2,000人が演奏するグランドコンサートを一生の思い出に
会長 東 誠三
皆さま、新年明けましておめでとうございます。
2025年は、日本でも世界でも様々な事が起こりました。日本で史上初めての女性の首相が誕生した事は、やはり印象に残る出来事だったでしょう。世界に目を向ければ、更に無数の様々なトピックに溢れていました。残念ながら終息を迎えることのできなかった数々の争乱、叡智の結晶であるノーベル賞授与、オーバーツーリスムに悩む世界中の観光地、太古からの静謐が支配する秘境の数々…。
そして、最も大切であり、最もありふれた私たちひとりひとりの日常があります。その日常そのものが、私たちが携わっている今年創立80周年を迎えるスズキ・メソードの活動なのです。
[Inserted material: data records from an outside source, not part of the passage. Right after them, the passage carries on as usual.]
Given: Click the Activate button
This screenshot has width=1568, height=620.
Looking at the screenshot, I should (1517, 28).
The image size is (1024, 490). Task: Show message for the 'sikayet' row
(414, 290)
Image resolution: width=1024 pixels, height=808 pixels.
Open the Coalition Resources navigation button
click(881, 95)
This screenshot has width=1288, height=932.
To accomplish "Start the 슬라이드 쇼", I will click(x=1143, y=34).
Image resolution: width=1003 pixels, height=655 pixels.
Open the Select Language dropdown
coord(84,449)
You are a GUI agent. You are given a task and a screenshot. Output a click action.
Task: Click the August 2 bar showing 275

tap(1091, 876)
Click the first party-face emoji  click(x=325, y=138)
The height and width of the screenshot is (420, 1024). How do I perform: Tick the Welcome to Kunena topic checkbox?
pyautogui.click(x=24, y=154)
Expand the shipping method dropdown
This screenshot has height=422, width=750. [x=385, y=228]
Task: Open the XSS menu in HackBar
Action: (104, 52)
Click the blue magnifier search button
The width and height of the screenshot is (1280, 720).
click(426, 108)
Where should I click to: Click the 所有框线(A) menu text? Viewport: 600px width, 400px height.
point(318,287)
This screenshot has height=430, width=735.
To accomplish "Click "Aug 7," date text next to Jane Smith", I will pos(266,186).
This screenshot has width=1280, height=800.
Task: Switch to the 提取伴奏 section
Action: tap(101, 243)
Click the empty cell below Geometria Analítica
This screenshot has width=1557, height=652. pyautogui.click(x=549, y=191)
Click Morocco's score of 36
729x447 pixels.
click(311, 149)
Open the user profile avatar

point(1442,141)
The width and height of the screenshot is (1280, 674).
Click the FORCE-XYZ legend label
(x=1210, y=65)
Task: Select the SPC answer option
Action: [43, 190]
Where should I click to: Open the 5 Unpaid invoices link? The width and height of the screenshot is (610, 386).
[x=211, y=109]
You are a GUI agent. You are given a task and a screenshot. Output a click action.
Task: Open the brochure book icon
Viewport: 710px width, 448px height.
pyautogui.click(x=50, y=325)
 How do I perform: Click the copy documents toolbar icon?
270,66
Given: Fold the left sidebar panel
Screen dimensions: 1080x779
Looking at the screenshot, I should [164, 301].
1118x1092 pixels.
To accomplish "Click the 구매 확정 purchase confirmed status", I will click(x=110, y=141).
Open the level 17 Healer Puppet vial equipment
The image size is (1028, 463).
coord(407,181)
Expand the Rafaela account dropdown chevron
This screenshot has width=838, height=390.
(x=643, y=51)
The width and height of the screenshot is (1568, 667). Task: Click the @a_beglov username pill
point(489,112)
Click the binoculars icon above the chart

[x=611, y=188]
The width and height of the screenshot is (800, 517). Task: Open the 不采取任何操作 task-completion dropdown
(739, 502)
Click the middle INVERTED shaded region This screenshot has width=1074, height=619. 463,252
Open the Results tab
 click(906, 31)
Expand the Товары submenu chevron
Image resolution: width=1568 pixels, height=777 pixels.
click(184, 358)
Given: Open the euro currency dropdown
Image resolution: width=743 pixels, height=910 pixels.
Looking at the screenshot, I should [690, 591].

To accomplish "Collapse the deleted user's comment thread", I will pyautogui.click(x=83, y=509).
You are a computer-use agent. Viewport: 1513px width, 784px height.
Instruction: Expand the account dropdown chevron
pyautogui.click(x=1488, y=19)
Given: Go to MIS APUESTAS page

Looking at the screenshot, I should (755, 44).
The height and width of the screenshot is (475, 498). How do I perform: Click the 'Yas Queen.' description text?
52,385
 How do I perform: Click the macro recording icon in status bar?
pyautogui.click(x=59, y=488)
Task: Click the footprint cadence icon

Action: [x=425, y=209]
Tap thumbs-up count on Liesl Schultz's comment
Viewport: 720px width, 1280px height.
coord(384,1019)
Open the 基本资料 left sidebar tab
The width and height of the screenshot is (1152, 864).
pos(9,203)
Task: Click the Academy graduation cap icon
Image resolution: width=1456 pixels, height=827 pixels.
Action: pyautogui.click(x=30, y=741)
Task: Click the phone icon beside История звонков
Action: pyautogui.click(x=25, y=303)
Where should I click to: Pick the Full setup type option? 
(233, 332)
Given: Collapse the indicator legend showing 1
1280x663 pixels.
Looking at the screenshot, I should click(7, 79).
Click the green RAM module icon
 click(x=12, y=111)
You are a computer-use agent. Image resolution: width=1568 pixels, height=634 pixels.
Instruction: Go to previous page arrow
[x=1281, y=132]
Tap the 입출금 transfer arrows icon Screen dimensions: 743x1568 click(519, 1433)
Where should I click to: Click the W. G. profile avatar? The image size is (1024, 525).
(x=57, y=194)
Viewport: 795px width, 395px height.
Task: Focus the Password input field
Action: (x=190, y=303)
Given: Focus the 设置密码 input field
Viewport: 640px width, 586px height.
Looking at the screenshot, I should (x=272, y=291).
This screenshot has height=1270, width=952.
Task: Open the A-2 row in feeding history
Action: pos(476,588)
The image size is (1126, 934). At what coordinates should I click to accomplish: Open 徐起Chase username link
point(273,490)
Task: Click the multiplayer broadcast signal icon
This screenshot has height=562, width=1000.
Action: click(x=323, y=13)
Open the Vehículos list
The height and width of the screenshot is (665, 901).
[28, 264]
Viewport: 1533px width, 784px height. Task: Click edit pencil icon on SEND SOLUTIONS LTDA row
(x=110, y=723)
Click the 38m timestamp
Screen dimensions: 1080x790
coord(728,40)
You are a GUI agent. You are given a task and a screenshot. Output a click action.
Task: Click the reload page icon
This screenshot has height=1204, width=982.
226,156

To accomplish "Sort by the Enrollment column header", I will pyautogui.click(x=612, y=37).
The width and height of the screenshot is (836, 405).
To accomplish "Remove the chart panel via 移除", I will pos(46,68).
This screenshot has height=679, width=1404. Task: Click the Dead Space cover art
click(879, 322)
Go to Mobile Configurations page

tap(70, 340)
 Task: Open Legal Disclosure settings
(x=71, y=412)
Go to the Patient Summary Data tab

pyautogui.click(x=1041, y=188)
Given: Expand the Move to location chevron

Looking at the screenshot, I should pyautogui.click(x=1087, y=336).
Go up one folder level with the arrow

ヴァイオリン、ピアノ、チェロ、フルート…。西洋で生まれた、という共通点は持ちながら、音の出る仕組みやそこから生み出される音の性質、その楽器でカバーできる表現の範囲、得られる感動の質といったことは、思いの外多様性を持っています。どの楽器も、少しずつ訓練を積んでいくと、やがて少しずつ意のままにそれを操る事ができるようになっていきます。それは、誰もが体験したはずの、しかし遠い忘却の彼方に沈んでしまった、二足直立歩行というスキルを獲得した道のりに似ているのかもしれません。まず、四つん這いから、そして四つん這いでの前進や後退、つかまり立ち、つかまり立ちでの前進、やがて気がついてみると、どこにも掴まることのなく笑顔で立っている、小さな命の姿が…。お子様をお持ちの方は、その瞬間に得られた大きな喜びと感動を鮮明に心に刻んでおられる事でしょう。
立つ事ができても、すぐに転んでしまった日々から、少しずつ前進し、そして小さな足で満面の笑顔と共に精一杯走り出し、そしてまた転び、やがて転ばないのが普通のことになり、物が持てるようになり、その物を持ちながらも歩くことができるようになる…。その先は、適切な訓練を積んでいけば、様々なスポーツの競技で発揮されるような、高度な身体コントロール能力を獲得していくことも夢ではありません。
楽器の習得もこれらの能力獲得に非常に似た点があります。更に、それは音楽という人間が古くから自然発生的に行なってきた表現の形、言葉にならないすべての心の働きを表現するために生まれ、「聴く」という聴覚の機能を使って作り上げる「音楽の音」の世界、そしてそれを感じ取れる「心の世界」との一体化、これを、二足直立歩行を獲得したのと同じようなゆっくりとしたプロセスの中で育てていく試みなのです。
今年も、地球が回っている限り、日々新しい、誰もが未体験の一日一日が訪れることでしょう。その一日一日を生徒さんもご家族も「音を感じる」ことを織り交ぜながらお過ごしになられてみてください。そして、そのような「日々の音の世界」をはるかにバージョンアップした、スズキ・メソードならではの催しである、「グランドコンサート」が東京・お台場の新しく開設されたトヨタ・アリーナ東京で開かれます。
3月27日(金)午後2時開演のこのコンサートでは、スズキ・メソードで音楽を学ぶ2,000人の生徒さんが合奏します。これだけの人数の奏者が、電気を通さない生の音響で音楽を奏でる機会は、全世界的にみても滅多にあることではありません。この稀有な機会をその場で体験されることは、一生の思い出になることが強く予想されます。また楽器調達の制約上人数的に参加に限界があるピアノの方も、是非その場でこの壮大な「音の波」を体験していただければと思っております。
「音楽」のちから、そしてそれを生み出している、人間のパワーを、まさに“肌で”感じられる貴重なチャンスです。お申し込みがまだの方は、ぜひお申し込み、ご来場をご検討ください!またご来場が叶わない方は、この稀有な催しのサポートにお志を賜りますよう、衷心よりお願い申し上げます。
2026年が皆様にとって素晴らしい年になりますように、心から祈念しております。